-- Provided material follows --

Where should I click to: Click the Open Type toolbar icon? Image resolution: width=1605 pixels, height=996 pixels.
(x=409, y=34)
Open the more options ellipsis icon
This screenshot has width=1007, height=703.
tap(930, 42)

-- Provided material concluded --

* Work task *
All of the entries above need to be retyped exactly.

* Solution to this task *
Where should I click to: Click the Open Type toolbar icon? Image resolution: width=1605 pixels, height=996 pixels.
(x=409, y=34)
Open the more options ellipsis icon
This screenshot has width=1007, height=703.
tap(930, 42)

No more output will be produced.